Cancer is one of the most significant health challenges in the world, with gastrointestinal cancers (GI cancers) entailing elevated mortality rates. In fact, GI cancers cause 35% of all cancer-related deaths [1]. For positive patient outcomes, these cancers require early detection and timely treatment.
Unfortunately, their symptoms are very complex to spot and current patient screening efforts are insufficient. It makes this group of diseases challenging to diagnose and manage.
To enable and improve cancer diagnosis and treatment, national cancer registry warehouses continue being established worldwide. In Belgium, the Belgian Cancer Registry (BCR) collects granular information on the patient population as part of the cancer registry.
While setting up the registries is important, their usefulness depends on populating them with high quality data. Alas, many registries are manually filled by tireless, but tight-on-time healthcare providers. The costs of manual data input are very high, and often we end up with insufficient data quality and poor data availability and accessibility.
Luckily, technology is starting to make a significant difference in cancer research, including in the diagnosis and management of GI cancers. Natural Language Processing (NLP) algorithms can help researchers quickly and accurately extract valuable information from massive volumes of data hidden in unstructured reports, including electronic health records (EHRs).
This post will explore LynxCare’s approach to using AI technology to advance gastrointestinal cancer research and transform the future of oncology by automating registry data entry.
Our research was set to demonstrate the power of AI and NLP in extracting valuable insights from vast amounts of unstructured clinical data.
LynxCare researchers aimed to develop an NLP algorithm that could map EHRs for GI cancer data with high precision and recall, meaning that the model delivers accurate and reproducible results.
Our goal was to explore the possibility of using NLP to extract and structure clinical data for the pre-population of the BCR. Additionally, we strived to showcase the benefits of having a unified database for better data access, re-use, and collaboration.
Anonymized patient records were made available to us through our collaboration with a Belgian university hospital. Our goal was to establish a tailored model for each of the three GI cancer types of interest: pancreatic cancer, esophageal cancer, and neuroendocrine tumors.
To create these models, we identified 50 clinical variables for each cancer type. These variables were factors that answer the key research questions such as patient characteristics, surgery details and post-op trajectory. Per variable, we identified on average 3 data points. After constructing the primary database, we trained the NLP model using 10% of the available dataset and validated its performance internally and externally.

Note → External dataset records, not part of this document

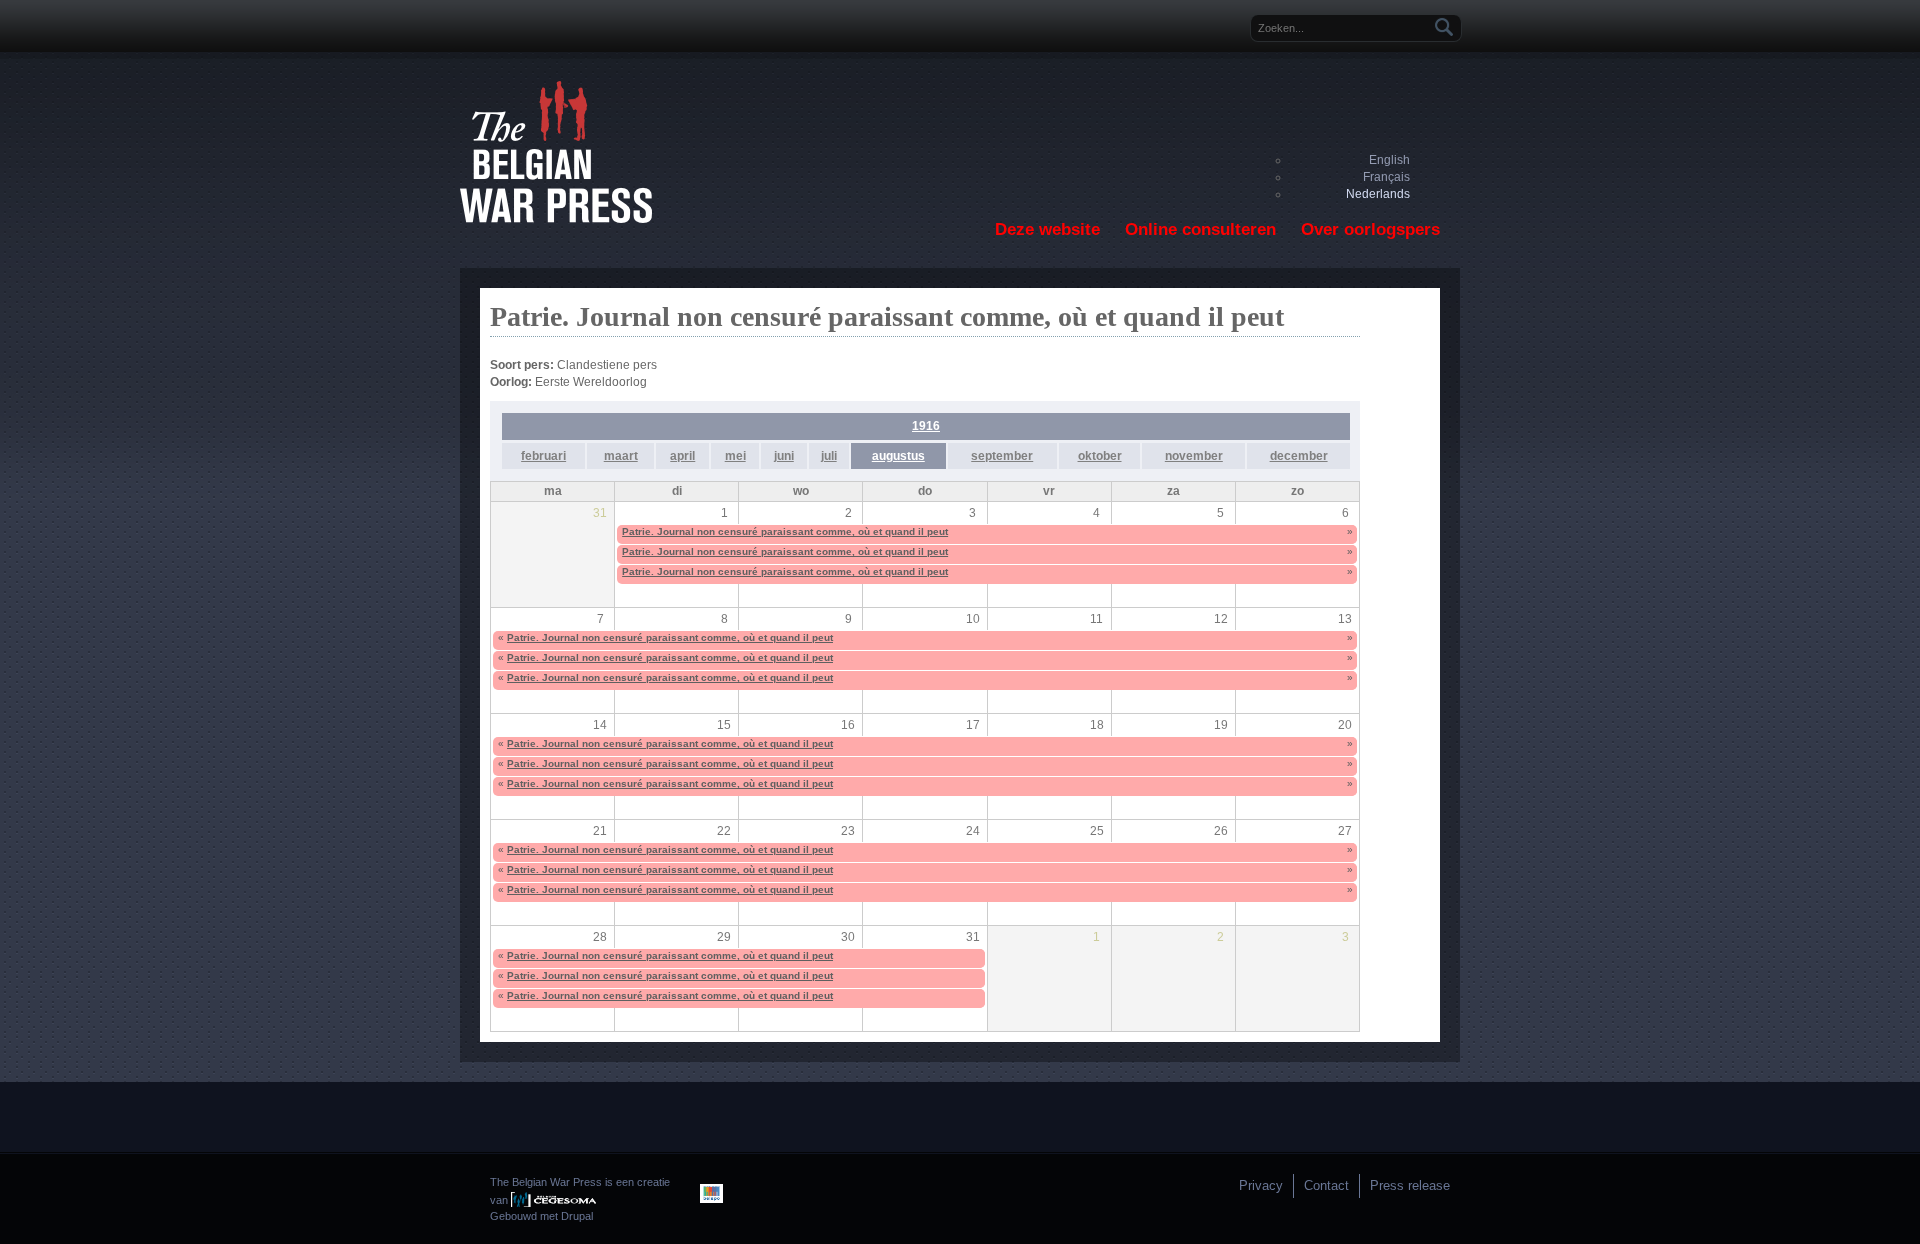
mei (735, 456)
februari (543, 456)
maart (621, 456)
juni (784, 456)
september (1002, 456)
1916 (926, 426)
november (1194, 456)
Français (1386, 177)
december (1299, 456)
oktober (1100, 456)
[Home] (556, 219)
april (682, 456)
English (1389, 160)
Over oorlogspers (1370, 229)
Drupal (577, 1216)
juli (829, 456)
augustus (898, 456)
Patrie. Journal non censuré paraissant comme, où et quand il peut (785, 531)
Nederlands (1378, 194)
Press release (1410, 1185)
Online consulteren (1200, 229)
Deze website (1047, 229)
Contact (1326, 1185)
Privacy (1261, 1185)
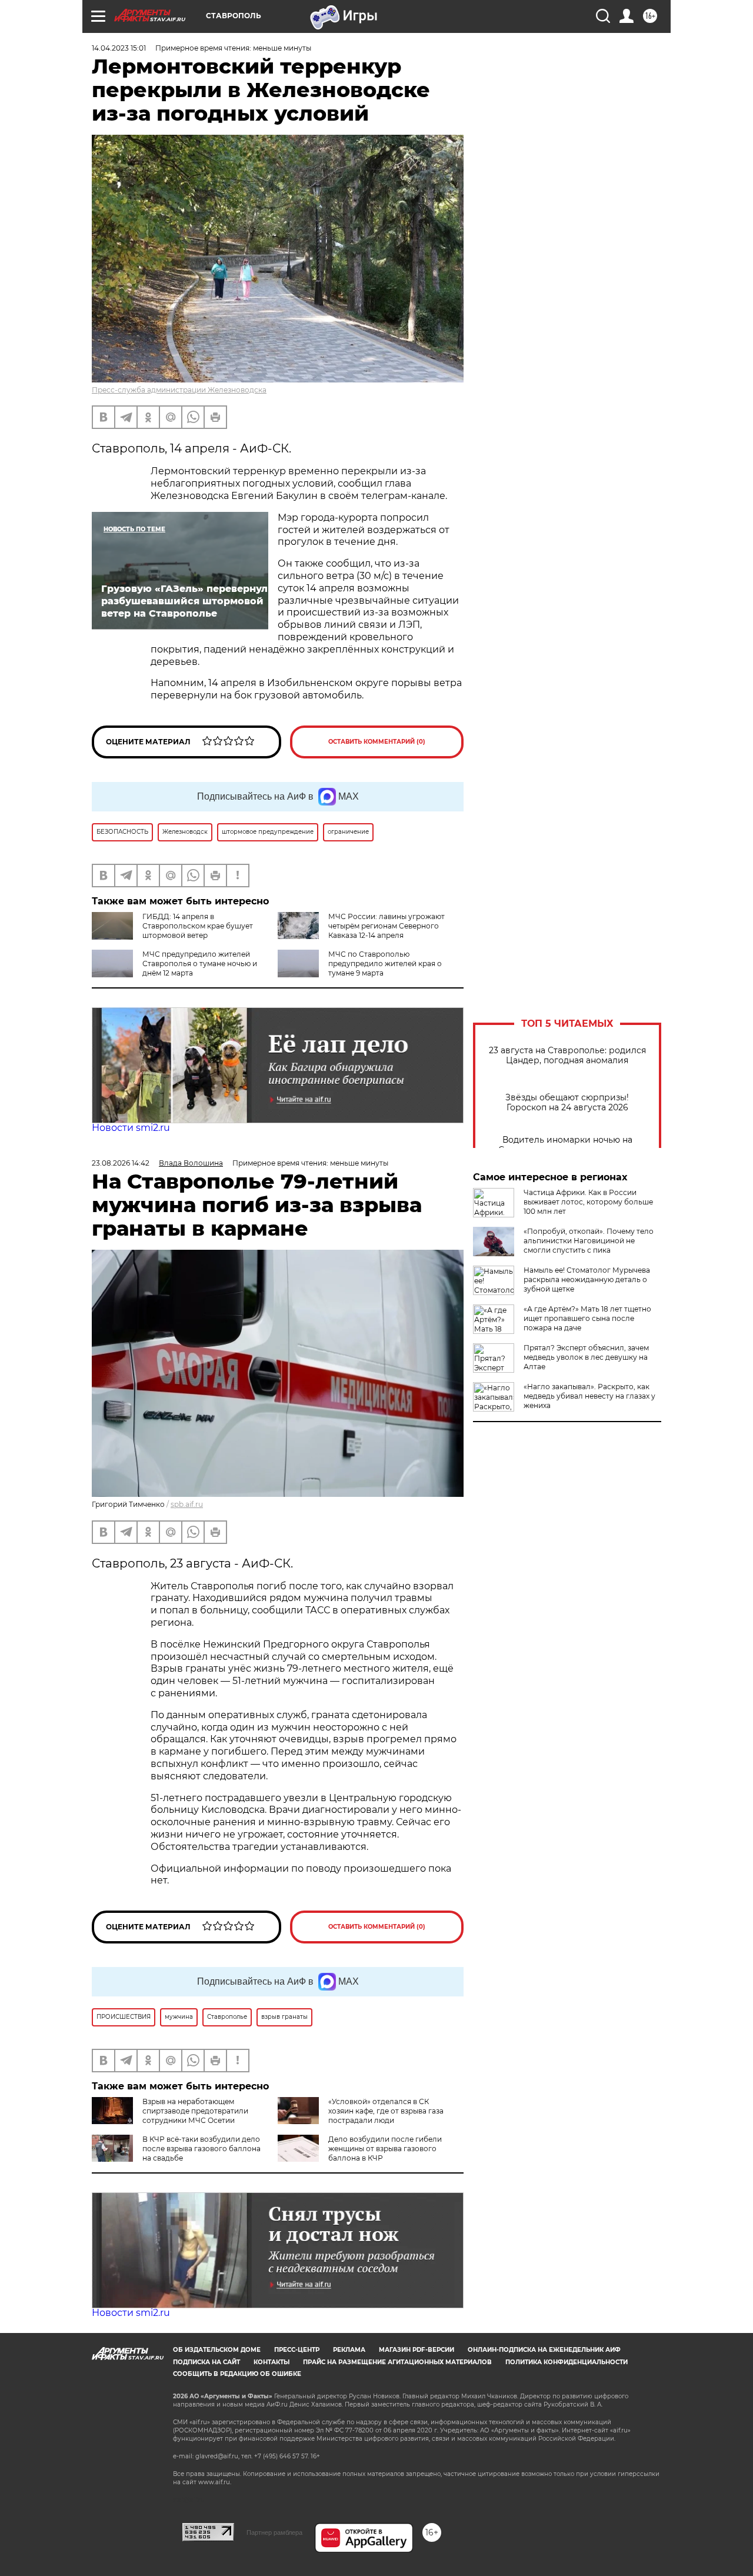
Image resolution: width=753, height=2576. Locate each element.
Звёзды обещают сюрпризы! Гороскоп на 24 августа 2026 (567, 1103)
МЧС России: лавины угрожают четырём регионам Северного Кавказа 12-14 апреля (386, 926)
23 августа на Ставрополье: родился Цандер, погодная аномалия (567, 1056)
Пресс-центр (296, 2350)
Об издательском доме (217, 2350)
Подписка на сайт (206, 2362)
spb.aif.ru (187, 1504)
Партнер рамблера (274, 2532)
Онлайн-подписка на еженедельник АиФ (544, 2350)
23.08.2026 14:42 (120, 1163)
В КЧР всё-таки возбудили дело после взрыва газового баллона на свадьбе (201, 2148)
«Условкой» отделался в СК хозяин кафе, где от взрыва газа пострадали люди (386, 2111)
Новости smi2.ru (131, 1127)
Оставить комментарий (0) (376, 741)
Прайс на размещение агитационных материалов (397, 2362)
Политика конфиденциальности (566, 2362)
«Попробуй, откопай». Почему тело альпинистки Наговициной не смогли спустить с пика (589, 1240)
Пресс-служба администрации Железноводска (179, 389)
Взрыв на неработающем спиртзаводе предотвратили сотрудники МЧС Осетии (195, 2111)
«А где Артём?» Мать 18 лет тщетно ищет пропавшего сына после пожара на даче (587, 1318)
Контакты (271, 2362)
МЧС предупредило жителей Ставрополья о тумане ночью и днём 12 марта (199, 963)
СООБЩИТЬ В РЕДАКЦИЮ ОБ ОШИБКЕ (237, 2374)
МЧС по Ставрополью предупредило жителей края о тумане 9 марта (385, 963)
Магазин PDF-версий (416, 2350)
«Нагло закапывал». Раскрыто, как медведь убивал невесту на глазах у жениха (589, 1396)
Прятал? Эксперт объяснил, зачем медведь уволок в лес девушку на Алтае (586, 1357)
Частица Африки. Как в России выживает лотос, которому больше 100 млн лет (588, 1202)
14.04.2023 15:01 (119, 48)
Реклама (349, 2350)
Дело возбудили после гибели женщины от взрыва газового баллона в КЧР (385, 2148)
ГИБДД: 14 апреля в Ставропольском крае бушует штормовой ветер (197, 926)
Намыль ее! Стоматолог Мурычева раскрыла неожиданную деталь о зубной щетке (587, 1279)
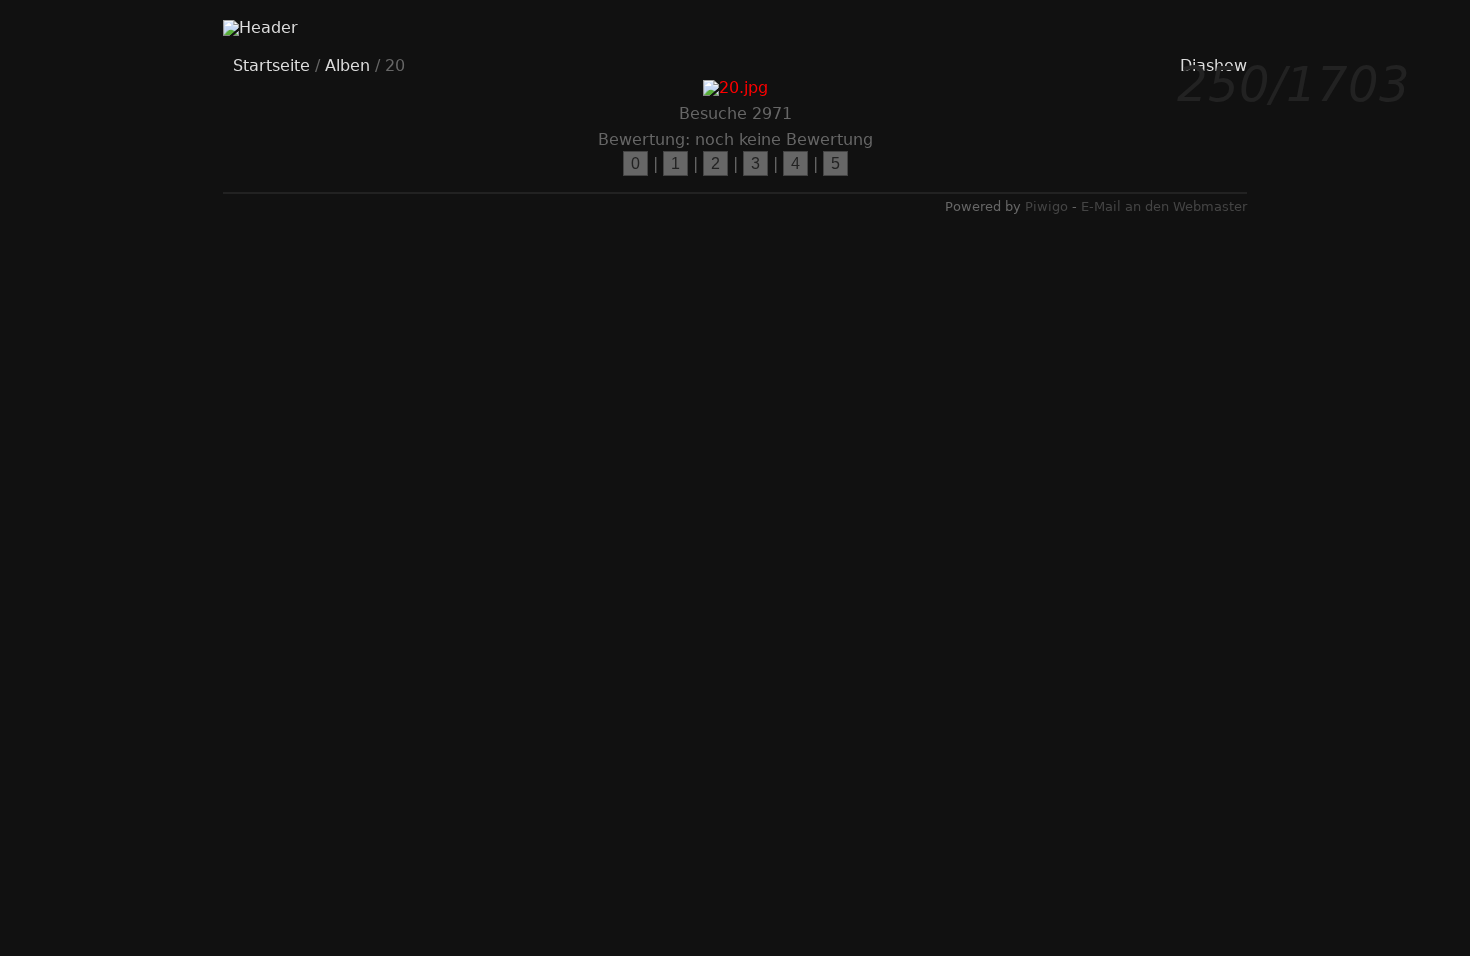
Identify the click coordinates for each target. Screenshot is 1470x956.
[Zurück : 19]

In the next step, we used the NLP algorithm to link clinical concepts to the clinical codes of the Belgian Cancer Registry (BCR), with the aim of prepopulating the registry with accurate and up-to-date information. Finally, our researchers built a structured, harmonized database that is compliant with international data standards. We used the same NLP algorithm to transform the unstructured and structured source data into a hospital-specific OMOP CDM model.
Our team successfully processed 24,540 clinical records with the LynxCare NLP model. This allowed us to confidently map unstructured information from three different cancer types into a structured and harmonized database.
When it comes to data mining with NLP algorithms, precision and recall are crucial indicators of accuracy. The LynxCare NLP algorithm showed a high level of precision and recall in internal validation, with a minimum precision of 90% and a minimum recall of 88%. External validation of the algorithm on data related to pancreatic cancer and esophageal cancer resulted in a precision of 94% and 88%, respectively.
On top of that, we found that the variables mined from the clinical records were reliable and suitable for prepopulating the BCR. This finding highlights the importance of data quality in ensuring the accuracy of the registry and the potential of technology in improving data accuracy.
A single database that is harmonized and meets international data standards can have numerous benefits. By organizing the clinical data into the OMOP CDM format, we could access patient data quickly and efficiently, which is essential for discovering statistical trends, applying ICD coding, and research.
Data is a precious resource that can help us understand complex diseases like cancer. Our study has shown that data mining and NLP technology can be incredibly powerful tools for prepopulating national cancer registries with rich patient data.
This has significant implications for cancer research, as it allows us to gain deeper insights into the disease and develop more effective treatments.
Our study has also highlighted the importance of data quality and harmonization. By ensuring that data is structured in a consistent and standardized way, we can maximize its value and make it more accessible to researchers and clinicians.
This new approach also encourages cooperation and data sharing with other data providers like hospital networks, which will ultimately enhance the quality of cancer research. This means we can now obtain a more comprehensive understanding of the disease and improve patient outcomes in ways that were inaccessible before.